– Умолкни! – Лицо Ролло нервно дергалось, но говорил он почти тихо. – Когда-то ты едва не упустил ее, но я простил тебя. Более того – возвеличил, ибо считал преданным другом. Ты же повел себя, как трусливый раб, и по твоей вине мою жену похитили. Поэтому ты сам должен умолять меня сделать тебе «кровавого орла», не то я надену на тебя ошейник и заставлю до конца дней вычищать сточные канавы в Руане.
Однако за Беренгара вступились и Лодин, и Бьерн. По закону никто не смеет неволить свободного викинга, если его вина не доказана свидетелями или судебным поединком.

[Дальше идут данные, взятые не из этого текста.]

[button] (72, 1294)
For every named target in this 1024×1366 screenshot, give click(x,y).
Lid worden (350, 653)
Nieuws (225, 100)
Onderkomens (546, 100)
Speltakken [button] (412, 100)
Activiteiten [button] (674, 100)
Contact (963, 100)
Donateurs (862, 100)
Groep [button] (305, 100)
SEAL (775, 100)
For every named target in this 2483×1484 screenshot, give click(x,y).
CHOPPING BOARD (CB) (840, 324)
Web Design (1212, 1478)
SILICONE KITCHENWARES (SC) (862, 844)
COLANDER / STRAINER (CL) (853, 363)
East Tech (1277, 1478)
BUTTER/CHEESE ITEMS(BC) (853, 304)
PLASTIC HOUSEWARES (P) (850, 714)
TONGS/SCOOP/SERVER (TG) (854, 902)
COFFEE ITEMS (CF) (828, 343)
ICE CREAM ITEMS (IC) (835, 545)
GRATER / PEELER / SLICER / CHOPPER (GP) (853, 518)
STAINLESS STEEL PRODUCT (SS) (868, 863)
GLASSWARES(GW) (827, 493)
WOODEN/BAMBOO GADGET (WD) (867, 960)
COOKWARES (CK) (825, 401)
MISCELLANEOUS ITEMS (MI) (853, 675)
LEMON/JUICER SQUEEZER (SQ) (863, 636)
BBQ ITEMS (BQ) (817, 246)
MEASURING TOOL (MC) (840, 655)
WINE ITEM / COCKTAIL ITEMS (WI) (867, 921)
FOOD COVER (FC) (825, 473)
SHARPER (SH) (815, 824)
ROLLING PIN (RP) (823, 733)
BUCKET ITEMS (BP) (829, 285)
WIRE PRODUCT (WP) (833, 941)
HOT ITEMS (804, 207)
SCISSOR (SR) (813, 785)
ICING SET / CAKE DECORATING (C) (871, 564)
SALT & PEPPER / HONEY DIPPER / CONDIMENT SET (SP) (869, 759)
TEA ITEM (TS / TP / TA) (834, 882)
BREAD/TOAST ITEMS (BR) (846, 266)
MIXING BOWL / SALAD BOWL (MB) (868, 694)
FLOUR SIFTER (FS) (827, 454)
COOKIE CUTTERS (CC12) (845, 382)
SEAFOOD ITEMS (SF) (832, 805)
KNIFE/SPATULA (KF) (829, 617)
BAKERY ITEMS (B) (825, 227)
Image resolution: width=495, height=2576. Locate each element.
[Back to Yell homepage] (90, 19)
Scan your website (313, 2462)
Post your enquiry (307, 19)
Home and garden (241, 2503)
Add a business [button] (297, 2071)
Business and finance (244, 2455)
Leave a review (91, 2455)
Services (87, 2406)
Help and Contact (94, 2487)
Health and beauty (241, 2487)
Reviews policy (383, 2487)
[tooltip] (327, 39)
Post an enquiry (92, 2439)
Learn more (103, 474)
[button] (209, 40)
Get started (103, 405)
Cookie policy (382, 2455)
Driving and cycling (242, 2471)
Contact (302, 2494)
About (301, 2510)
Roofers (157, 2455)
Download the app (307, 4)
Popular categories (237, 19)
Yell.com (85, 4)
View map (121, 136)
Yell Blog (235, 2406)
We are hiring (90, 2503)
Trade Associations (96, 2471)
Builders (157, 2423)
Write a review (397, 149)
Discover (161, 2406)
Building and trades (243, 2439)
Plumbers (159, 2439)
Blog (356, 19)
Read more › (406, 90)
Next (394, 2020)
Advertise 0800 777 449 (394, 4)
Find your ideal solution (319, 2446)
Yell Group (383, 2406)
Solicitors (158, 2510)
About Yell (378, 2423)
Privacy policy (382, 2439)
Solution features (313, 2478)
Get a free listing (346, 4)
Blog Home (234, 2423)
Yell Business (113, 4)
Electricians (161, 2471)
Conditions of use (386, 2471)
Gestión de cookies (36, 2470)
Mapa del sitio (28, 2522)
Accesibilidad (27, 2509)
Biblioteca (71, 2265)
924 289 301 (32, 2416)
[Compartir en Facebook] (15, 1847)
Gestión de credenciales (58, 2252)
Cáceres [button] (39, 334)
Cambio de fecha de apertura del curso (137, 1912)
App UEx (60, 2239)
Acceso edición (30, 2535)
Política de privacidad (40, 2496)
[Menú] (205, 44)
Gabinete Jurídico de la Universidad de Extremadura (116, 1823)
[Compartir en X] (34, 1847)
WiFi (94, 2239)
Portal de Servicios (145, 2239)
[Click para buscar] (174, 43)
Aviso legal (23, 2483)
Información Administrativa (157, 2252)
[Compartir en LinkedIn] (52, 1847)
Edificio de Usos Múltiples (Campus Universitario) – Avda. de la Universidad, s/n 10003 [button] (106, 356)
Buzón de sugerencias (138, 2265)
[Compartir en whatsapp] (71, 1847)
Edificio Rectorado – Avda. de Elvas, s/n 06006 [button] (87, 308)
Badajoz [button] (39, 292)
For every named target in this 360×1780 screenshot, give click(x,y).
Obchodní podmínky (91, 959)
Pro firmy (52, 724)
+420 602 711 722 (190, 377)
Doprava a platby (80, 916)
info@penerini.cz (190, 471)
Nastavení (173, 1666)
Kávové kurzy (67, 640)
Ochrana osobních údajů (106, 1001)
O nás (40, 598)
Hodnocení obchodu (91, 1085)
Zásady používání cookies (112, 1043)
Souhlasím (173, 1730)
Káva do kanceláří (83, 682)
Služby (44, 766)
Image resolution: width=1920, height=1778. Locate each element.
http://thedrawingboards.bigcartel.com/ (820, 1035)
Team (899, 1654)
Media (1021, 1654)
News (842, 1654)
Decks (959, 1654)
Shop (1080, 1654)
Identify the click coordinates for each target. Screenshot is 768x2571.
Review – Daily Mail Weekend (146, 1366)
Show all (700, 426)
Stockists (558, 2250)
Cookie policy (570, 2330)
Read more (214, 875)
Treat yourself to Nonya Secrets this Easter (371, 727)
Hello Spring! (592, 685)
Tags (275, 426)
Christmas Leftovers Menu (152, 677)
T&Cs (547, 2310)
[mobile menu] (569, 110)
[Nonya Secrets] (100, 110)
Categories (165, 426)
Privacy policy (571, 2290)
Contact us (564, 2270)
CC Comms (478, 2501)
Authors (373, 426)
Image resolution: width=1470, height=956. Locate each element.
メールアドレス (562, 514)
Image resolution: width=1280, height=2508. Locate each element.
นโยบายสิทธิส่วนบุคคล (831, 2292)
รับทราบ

– Что ж, – мрачно кивнул Ролло. – Обвинителем здесь являюсь я, и ясный Глитнир докажет мою правоту.
Пожалуй, для Беренгара это был наилучший выход. Умереть с мечом в руке и попасть на пиры Валгаллы, миновав христианский рай. И никто не сомневался, что ему не выстоять против Глитнира в левой руке первого мастера на мечах Нормандии. Поэтому, когда он обезоружил конунга, даже самые преданные люди Ролло стали говорить, что Боги на стороне Беренгара.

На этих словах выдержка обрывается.